begin Text to read

The low concentration doping region 2 and the high concentration doping region 4 in the second source/drain regions D_P and S_P may be doped with impurities of the same conductivity type, and only doping concentrations of the impurities may be different from each other. The high concentration doping region 4 may have an area smaller than an area of the low concentration doping region 2, and the high concentration doping region 4 and the low concentration doping region 2 may be disposed so as not to overlap the gate structure GS_P on the X-Y plane. Accordingly, the high concentration doping region 4 functions substantially as the source region, and the low concentration doping region 2 may be a diffusion region of the high concentration doping region 4, but the present disclosure is not limited thereto.

The second circuit elements TR_P may function as PMOS transistors in the substrate 1, and even if the second circuit elements TR_P are driven by a high-voltage element, the separation trench structures 30 may not be disposed. That is, in the case of the PMOS transistor, since a depletion region does not diffuse below the second drain region D_P, the separation trench structures 30 may not be required.

On the substrate 1, the first circuit elements TR_N may be disposed as NMOS transistors in the NMOS region NR, and the second circuit elements TR_P may be arranged as PMOS transistors in the PMOS region PR, and various circuits may be implemented through plugs and interconnections for electrical connection with the gate structures GS_N and GS_P and the source/drain regions D_N, S_N, D_P and S_P, respectively.

Hereinafter, example implementations will be described with reference to FIGS. 4 to 7. FIGS. 4 and 5 are schematic cross-sectional views of semiconductor devices according to one or more implementations.

Referring to FIG. 4, a semiconductor device 10a may be the same as the semiconductor device 10 of FIGS. 1 to 3D, except that the separation trench structures 30 are formed only of the first portion.

Each of the separation trench structures 30 of the semiconductor device 10a may have lower surfaces, coplanar with the lower surface Sr of the substrate 1, and may be disposed so that upper surfaces thereof may be spaced apart from the upper surface Sf of the substrate 1 by the second distance d2, by penetrating through the substrate 1 from the lower surface Sr of the substrate 1. The separation trench structures 30 may have a length L2 equal to or greater than the first source/drain region D_N and S_N in the Y-direction, and may have an upper surface width W1 from the upper surface in the X-direction. The separation trench structures 30 may include only a first portion overlapping the channel region ACT_N without a second portion overlapping the first drain region D_N. That is, the separation trench structures 30 may be disposed so that the first portion has an upper surface width W1 by shifting toward the channel region ACT_N.

The first portion of the separation trench structures 30 may include a first side surface Ss bent from the upper surface and facing the first source region S_N and a second side surface Sd bent from the upper surface and facing the first drain region D_N. In the first portion, both the upper surface and the first side surface Ss may be in direct contact with the substrate 1, and in the second side surface Sd, an upper region may be in contact with the low concentration doping region 2 of the first drain region D_N.

end Text to read

Given request A
In the semiconductor text, which doping region functions substantially as the source region?
The semiconductor text and the rows have no connection to each other.

begin Information shown

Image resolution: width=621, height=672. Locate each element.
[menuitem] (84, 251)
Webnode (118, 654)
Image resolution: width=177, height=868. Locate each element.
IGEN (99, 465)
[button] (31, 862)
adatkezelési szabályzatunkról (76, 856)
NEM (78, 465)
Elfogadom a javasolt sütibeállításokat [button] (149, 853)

end Information shown
begin Information shown

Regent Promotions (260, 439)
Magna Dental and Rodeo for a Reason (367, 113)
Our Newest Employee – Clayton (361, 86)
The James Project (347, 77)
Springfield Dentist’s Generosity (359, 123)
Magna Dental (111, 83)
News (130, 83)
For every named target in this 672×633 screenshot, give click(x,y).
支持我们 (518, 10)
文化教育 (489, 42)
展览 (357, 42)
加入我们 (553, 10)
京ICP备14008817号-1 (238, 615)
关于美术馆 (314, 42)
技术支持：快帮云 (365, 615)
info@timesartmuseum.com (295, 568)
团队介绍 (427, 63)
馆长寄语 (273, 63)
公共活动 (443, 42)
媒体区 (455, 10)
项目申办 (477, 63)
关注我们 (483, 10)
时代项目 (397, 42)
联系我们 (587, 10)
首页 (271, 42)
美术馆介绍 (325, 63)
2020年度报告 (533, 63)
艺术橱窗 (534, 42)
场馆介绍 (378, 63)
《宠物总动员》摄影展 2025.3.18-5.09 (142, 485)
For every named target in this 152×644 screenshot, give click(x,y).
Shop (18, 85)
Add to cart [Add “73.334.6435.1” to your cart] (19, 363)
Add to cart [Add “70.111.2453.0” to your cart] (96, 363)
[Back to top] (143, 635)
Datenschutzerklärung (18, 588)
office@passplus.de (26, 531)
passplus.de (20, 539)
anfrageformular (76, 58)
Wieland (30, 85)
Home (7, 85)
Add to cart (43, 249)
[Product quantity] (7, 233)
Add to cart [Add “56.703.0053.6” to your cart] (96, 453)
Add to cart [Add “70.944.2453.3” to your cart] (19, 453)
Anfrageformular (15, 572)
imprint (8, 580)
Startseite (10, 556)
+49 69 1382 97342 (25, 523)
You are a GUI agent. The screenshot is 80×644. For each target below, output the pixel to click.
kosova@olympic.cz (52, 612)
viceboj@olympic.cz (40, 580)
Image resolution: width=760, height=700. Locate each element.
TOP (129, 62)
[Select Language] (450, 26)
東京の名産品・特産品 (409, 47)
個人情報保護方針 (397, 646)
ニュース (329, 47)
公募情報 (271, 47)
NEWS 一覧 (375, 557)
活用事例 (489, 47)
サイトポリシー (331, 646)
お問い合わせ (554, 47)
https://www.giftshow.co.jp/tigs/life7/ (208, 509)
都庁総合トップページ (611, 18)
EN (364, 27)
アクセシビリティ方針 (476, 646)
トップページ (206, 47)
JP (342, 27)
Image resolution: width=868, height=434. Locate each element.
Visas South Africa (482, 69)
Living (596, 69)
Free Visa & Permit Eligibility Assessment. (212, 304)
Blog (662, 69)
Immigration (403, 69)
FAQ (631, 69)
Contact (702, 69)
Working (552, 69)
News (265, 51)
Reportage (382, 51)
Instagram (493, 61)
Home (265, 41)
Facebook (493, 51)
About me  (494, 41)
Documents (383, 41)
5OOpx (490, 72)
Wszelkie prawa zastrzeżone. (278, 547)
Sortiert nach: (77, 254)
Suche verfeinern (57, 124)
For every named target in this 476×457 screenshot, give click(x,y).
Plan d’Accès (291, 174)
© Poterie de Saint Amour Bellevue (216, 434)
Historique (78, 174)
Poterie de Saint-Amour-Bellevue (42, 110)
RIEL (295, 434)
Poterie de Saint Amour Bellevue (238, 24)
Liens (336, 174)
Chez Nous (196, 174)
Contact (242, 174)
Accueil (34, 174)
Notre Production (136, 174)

end Information shown
begin Information shown

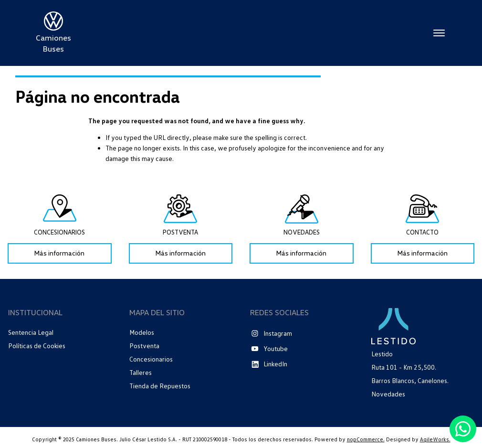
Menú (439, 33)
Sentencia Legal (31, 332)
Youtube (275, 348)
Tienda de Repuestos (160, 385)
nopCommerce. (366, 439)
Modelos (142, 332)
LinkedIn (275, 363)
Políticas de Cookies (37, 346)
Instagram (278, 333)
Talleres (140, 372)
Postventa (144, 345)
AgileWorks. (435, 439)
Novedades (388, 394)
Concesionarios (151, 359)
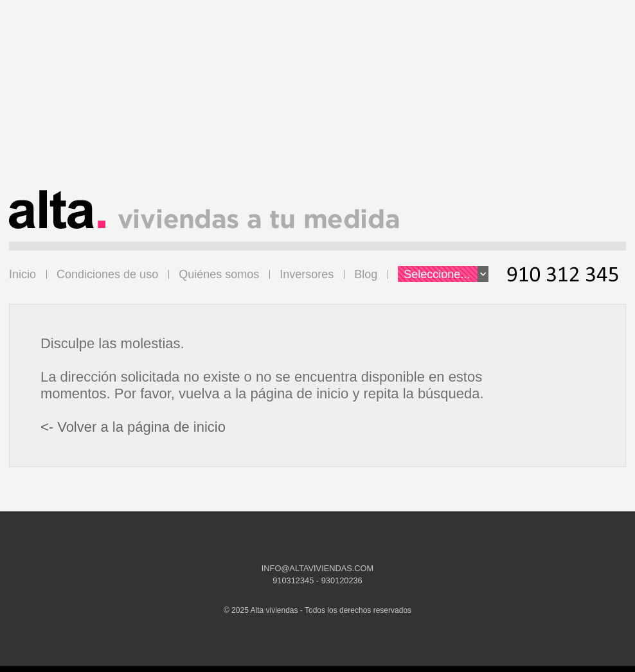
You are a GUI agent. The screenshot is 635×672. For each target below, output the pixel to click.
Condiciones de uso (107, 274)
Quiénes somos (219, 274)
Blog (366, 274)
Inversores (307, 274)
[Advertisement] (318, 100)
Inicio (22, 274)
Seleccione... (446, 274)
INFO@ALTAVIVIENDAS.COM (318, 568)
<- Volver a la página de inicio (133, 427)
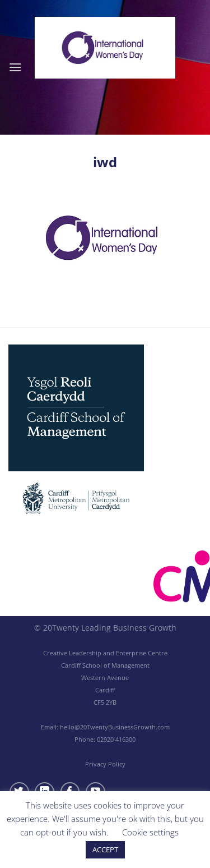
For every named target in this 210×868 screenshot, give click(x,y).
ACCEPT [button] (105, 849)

end Information shown

Given request B
Output as a numbered list the rows from the one containing "INFO@ALTAVIVIENDAS.COM (318, 568)" through the one containing "ACCEPT [button] (105, 849)", both included. Omit the pictures and any blank lines.

Expected answer A
The high concentration doping region 4 functions substantially as the source region.

Expected answer B
1. INFO@ALTAVIVIENDAS.COM (318, 568)
2. <- Volver a la página de inicio (133, 427)
3. For every named target in this 210×868 screenshot, give click(x,y).
4. ACCEPT [button] (105, 849)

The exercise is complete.